Task objective → Scan the records below for the line containing "Toggle the auto-select" and the line containing "Given: Click the status bar corner tool icon". Copy both, plus every line between, exactly.

--- Record set Enclosed Below ---

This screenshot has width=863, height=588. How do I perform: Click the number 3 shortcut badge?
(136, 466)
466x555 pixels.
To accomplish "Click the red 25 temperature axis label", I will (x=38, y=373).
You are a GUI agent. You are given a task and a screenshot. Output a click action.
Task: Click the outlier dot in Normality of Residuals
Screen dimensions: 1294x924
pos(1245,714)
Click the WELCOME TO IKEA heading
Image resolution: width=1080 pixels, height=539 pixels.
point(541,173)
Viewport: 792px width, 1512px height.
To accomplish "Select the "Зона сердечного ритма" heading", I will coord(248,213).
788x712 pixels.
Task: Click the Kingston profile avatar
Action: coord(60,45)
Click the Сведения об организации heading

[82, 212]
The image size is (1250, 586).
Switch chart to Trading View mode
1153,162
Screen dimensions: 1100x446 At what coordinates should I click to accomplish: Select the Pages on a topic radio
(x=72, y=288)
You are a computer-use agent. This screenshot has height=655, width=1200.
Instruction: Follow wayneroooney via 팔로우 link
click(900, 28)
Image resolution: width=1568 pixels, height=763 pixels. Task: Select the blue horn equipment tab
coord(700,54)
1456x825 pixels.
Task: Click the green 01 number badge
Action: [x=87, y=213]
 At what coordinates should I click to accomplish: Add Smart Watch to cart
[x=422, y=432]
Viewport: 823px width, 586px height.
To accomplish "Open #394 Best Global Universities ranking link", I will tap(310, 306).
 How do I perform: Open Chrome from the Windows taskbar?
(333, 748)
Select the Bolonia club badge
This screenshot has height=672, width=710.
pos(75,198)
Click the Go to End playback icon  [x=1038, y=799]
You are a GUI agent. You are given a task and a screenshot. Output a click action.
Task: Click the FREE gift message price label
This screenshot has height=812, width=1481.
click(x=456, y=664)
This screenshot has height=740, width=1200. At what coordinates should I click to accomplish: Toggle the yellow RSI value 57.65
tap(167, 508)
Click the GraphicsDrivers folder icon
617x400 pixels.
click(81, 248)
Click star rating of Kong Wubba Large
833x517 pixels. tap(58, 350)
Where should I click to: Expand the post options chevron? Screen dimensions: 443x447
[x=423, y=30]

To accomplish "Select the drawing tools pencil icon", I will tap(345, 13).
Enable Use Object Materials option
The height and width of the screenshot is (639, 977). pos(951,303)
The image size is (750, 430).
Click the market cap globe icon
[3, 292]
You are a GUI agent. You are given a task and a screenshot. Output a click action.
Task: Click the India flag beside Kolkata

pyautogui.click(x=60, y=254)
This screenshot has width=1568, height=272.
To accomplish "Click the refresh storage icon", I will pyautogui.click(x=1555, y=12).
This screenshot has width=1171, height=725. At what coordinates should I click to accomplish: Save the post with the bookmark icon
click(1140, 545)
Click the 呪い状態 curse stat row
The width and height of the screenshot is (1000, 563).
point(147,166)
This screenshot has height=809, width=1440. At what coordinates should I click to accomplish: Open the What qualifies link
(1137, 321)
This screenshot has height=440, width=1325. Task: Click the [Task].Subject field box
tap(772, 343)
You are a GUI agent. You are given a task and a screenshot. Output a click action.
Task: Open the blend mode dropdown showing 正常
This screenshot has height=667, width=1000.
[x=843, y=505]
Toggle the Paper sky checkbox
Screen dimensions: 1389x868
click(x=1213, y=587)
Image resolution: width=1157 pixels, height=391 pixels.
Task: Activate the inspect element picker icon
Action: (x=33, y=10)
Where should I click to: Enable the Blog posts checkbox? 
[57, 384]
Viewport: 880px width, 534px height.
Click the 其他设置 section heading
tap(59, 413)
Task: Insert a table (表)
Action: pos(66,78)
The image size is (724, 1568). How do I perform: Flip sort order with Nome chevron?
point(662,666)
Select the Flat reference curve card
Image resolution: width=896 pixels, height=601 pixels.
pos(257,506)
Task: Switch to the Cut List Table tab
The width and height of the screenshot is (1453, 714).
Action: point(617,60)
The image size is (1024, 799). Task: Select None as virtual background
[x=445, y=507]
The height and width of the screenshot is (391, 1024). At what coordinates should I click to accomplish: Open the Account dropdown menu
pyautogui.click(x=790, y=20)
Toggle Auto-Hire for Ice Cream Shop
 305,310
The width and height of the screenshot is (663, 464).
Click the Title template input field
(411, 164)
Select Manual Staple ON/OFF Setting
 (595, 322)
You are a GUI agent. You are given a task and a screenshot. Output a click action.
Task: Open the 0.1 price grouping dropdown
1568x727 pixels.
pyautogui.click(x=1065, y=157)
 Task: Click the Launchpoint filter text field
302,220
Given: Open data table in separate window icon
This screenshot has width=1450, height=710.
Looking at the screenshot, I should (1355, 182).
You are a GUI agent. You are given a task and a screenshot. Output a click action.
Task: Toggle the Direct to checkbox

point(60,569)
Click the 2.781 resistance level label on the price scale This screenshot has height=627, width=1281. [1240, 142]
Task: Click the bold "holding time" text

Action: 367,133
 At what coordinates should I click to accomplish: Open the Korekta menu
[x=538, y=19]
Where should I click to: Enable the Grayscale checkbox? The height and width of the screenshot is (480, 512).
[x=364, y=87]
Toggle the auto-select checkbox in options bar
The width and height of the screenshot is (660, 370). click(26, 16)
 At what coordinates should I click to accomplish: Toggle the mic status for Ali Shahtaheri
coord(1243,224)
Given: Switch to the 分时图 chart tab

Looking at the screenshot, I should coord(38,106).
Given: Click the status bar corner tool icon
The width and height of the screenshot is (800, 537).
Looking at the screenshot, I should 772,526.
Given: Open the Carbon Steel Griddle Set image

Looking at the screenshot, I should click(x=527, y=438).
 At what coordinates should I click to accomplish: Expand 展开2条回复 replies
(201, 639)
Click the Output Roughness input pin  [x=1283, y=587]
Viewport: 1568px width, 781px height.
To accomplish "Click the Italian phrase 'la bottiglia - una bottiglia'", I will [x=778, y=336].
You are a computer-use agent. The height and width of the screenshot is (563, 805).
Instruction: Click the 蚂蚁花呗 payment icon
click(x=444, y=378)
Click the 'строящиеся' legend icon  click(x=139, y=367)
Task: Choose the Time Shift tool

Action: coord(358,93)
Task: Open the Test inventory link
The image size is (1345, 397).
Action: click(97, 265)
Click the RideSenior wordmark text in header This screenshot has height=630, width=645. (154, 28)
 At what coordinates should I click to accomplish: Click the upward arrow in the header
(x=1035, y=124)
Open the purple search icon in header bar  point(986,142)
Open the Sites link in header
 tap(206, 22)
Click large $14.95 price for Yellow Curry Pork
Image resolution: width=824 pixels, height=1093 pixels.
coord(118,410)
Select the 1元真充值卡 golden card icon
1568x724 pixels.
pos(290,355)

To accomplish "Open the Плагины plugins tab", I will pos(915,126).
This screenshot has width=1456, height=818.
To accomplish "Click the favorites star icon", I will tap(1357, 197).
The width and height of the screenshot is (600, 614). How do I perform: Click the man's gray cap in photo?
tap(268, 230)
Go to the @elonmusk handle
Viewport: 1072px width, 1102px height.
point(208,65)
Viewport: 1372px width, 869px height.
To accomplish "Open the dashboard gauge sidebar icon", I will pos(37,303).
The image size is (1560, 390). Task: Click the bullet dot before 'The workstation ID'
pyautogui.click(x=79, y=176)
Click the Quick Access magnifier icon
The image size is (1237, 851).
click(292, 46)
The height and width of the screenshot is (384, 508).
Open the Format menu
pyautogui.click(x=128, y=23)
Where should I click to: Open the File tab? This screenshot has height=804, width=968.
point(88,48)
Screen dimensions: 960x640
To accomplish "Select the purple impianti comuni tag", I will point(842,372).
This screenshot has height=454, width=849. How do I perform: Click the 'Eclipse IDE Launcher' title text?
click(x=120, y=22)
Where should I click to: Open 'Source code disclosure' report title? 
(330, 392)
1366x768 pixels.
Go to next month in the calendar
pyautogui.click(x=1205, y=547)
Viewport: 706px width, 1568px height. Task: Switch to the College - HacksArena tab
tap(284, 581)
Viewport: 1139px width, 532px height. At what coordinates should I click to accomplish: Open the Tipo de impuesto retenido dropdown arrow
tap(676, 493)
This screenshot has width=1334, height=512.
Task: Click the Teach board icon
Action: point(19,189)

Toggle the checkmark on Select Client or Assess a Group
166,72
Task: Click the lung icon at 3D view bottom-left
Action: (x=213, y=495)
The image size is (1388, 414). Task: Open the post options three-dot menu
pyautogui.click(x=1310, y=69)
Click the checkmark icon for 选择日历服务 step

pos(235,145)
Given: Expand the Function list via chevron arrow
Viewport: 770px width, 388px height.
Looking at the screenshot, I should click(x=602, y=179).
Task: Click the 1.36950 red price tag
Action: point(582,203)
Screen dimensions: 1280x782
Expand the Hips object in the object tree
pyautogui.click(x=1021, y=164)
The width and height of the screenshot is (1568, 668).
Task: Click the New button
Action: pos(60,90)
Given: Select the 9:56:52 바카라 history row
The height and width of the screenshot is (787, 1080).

--- End of Enclosed Record set ---

Result for this task →
Toggle the auto-select checkbox in options bar
The width and height of the screenshot is (660, 370). click(26, 16)
 At what coordinates should I click to accomplish: Toggle the mic status for Ali Shahtaheri
coord(1243,224)
Given: Switch to the 分时图 chart tab

Looking at the screenshot, I should coord(38,106).
Given: Click the status bar corner tool icon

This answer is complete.